We are a commune of inquiring, skeptical, politically centrist, capitalist, anglophile, traditionalist New England Yankee humans, humanoids, and animals with many interests beyond and above politics. Each of us has had a high-school education (or GED), but all had ADD so didn't pay attention very well, especially the dogs. Each one of us does "try my best to be just like I am," and none of us enjoys working for others, including for Maggie, from whom we receive neither a nickel nor a dime. Freedom from nags, cranks, government, do-gooders, control-freaks and idiots is all that we ask for.
She doesn't want to learn. She wants a gotcha for her own career, but he gets the gotchas. Unfortunately, she acts foolish to try to be provocative. Not a good approach for a woman because it makes a woman seem foolish.
As the father of two entrepreneurial-minded daughters, they would be entirely on Peterson's side. Life is highly competitive and tests your grit, moxie, brains, adaptability, and determination. And yes, they want strong powerful partners. Who would not? Men want and need strong, energetic partners too. Thus selective breeding.
Fun stuff. (Yes, reposted for educational purposes for women).A Jordan Peterson debate on the gender pay gap, campus protests and postmodernism.
I've got a problem with the position he's taking. He doesn't talk about complimentary gender-roles; where the man earns the money, and the woman raises the kids and makes a home. Instead, he goes off in a hundred different directions; but he evades the central point.

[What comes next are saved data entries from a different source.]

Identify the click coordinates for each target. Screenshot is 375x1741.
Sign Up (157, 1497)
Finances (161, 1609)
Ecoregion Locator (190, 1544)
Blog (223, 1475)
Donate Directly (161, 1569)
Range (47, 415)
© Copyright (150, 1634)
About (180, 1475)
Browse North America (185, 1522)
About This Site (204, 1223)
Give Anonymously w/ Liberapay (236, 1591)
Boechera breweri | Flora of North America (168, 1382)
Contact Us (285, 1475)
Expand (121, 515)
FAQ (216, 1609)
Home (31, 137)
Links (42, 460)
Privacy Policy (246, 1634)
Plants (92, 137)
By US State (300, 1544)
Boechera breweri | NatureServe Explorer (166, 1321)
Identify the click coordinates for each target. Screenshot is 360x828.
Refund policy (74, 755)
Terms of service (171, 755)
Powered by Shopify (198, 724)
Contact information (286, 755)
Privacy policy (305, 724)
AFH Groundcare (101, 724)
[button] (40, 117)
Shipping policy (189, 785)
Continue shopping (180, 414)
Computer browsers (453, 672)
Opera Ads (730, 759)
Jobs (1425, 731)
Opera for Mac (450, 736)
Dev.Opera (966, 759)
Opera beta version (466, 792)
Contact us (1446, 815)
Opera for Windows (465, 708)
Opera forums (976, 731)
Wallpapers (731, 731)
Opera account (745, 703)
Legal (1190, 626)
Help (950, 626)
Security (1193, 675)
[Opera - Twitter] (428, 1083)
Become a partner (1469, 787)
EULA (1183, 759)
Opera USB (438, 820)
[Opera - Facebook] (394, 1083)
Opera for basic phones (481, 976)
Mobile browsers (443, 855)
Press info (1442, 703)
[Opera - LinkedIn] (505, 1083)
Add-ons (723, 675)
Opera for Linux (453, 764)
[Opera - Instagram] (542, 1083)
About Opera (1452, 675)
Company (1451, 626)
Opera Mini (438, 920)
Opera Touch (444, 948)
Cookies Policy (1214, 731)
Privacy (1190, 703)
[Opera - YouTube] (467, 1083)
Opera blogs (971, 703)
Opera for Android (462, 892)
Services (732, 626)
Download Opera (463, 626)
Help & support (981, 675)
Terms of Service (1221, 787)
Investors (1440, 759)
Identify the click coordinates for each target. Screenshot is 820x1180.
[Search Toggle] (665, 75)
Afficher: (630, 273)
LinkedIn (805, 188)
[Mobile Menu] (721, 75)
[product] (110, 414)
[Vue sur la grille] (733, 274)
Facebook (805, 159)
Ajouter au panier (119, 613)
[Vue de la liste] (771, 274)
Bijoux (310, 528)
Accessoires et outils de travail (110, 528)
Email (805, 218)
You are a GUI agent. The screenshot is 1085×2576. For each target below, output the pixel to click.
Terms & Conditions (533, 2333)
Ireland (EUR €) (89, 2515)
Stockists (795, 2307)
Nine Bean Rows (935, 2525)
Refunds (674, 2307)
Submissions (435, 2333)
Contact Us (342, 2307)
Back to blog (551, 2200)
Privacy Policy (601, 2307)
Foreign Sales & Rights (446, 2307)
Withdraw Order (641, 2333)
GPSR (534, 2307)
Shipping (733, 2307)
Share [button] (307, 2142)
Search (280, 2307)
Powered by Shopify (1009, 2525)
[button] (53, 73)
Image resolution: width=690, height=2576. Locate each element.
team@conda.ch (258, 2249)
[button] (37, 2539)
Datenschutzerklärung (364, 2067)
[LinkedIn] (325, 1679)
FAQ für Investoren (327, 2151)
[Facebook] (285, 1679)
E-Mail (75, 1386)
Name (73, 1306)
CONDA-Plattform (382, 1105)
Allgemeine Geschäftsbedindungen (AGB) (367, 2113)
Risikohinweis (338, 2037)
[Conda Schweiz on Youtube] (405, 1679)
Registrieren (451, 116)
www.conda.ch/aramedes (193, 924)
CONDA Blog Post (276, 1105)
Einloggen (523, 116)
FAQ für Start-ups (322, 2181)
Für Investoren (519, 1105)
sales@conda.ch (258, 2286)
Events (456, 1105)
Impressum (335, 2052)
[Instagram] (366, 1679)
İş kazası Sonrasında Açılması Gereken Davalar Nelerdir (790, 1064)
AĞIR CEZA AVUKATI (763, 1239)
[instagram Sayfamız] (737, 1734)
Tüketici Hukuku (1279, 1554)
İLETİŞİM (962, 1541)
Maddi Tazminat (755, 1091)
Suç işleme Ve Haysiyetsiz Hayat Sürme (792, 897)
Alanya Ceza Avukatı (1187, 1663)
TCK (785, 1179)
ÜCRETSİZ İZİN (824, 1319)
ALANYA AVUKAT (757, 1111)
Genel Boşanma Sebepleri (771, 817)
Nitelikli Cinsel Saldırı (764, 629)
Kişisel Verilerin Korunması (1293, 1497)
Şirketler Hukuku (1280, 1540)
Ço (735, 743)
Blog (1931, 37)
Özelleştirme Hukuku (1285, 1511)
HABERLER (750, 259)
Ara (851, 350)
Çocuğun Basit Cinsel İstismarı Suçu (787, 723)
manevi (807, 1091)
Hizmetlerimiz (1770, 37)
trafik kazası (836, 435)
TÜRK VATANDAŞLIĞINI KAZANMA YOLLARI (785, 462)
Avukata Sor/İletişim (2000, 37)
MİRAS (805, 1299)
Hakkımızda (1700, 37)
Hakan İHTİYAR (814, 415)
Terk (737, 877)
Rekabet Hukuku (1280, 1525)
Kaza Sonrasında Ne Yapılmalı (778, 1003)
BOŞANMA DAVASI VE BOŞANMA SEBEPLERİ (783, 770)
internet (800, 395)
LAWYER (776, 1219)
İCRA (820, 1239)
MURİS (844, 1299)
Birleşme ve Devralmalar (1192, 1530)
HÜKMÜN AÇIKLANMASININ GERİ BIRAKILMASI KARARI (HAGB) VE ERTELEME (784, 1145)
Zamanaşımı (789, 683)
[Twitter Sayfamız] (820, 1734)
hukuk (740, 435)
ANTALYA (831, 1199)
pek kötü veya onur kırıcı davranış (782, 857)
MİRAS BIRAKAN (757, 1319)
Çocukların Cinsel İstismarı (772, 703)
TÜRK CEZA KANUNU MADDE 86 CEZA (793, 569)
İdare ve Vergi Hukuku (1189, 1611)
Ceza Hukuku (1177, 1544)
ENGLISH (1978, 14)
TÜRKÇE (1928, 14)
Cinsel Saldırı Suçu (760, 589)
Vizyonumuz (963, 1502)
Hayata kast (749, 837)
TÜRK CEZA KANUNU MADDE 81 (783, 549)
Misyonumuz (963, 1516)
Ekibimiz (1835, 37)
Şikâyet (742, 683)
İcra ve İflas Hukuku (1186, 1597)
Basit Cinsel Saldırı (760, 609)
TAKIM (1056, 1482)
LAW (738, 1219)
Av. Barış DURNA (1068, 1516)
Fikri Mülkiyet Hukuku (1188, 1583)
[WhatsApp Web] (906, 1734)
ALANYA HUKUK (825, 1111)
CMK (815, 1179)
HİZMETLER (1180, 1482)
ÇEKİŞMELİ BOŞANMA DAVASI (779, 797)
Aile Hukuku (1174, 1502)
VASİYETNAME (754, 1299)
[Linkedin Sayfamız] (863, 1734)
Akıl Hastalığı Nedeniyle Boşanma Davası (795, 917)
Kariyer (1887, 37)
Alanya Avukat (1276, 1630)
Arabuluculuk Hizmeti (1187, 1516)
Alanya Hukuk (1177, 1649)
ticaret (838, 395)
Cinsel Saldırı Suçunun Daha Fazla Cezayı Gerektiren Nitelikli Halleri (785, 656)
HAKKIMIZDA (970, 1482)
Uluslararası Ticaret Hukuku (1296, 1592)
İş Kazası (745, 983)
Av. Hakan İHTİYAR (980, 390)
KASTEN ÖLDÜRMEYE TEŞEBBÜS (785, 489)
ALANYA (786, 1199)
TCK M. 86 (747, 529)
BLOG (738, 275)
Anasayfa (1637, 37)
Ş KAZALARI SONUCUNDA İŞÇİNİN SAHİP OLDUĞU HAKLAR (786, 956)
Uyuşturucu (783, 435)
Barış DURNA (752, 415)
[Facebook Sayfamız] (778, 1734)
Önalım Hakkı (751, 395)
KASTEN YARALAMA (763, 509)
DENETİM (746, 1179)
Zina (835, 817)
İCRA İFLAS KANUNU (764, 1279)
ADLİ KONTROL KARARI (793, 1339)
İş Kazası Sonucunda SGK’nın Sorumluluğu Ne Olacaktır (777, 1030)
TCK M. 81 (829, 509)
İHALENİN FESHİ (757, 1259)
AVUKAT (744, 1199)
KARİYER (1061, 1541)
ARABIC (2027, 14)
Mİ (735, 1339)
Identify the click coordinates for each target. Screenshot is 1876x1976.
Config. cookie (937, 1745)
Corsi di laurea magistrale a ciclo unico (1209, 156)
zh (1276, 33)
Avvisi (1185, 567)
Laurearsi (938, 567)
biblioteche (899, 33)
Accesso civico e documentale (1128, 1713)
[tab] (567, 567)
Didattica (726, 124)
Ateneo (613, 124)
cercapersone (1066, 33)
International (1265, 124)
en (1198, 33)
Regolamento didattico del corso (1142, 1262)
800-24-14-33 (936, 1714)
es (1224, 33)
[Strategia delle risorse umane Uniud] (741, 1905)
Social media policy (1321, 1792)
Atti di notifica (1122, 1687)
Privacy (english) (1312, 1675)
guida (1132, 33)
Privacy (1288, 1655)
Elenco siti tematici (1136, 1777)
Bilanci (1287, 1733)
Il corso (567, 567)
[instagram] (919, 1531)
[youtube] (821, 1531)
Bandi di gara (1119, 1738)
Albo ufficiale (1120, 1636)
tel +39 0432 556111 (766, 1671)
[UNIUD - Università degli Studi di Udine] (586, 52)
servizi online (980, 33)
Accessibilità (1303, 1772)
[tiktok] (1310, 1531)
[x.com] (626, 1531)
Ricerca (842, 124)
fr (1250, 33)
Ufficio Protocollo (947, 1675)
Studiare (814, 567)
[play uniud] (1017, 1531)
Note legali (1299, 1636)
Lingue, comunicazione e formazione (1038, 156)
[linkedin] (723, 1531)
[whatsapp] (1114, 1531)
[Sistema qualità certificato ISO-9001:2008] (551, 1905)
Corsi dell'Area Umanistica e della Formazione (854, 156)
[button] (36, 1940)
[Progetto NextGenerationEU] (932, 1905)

This matters because women need to be told that being a wife and mother is important. Dropping kids off at day-care for a 12 hour visit is not the same thing as keeping them at home. Pre-K is very disorienting for children, and fails to create the long-term emotional bond that is supposed to exist between a mother and child. I find it interesting that most immigrant mothers never take their kids to day care if they can avoid it. They know from their culture that a woman's responsibility is to stay home with the kids, at least until they are in high school. They cook, clean, change diapers, all with joy in the satisfaction of being a good mother.
American women, on the other hand, have been taught to believe that motherhood is "old-fashioned" and went out with feminism. The first thing that I do to solve this problem is end all state and federal subsidies for child care. These subsidies promote single-motherhood and divorce by telling women that day care is "perfectly fine".
When women learn that having children is a privilege, and that it requires the financial resources in the form of a working partner, they will stop thinking of children as a side-job. And they will stop treating men as if they were disposable. This is why men are supposed to be paid more than women.
I wish he had the courage to say so.
I'm content to let women decide on their own whether child-bearing or anything else is a privilege. So is Professor Jordan: he clearly is deeply allergic to telling people what they want. What he's good at is insistent, clear, articulate attention to what they do in fact enjoy get fulfillment out of and what they don't, but he is empirically driven and relentlessly honest about what he sees. I love his resistance to result-driven analysis.
What was most amusing about this interchange was how genuinely unfamiliar his interviewer was with many of his arguments, though they're commonplace everywhere except outside her echo chamber. It's a shame she was so determined not to listen to him. She's bright enough to understand him. She just doesn't want to.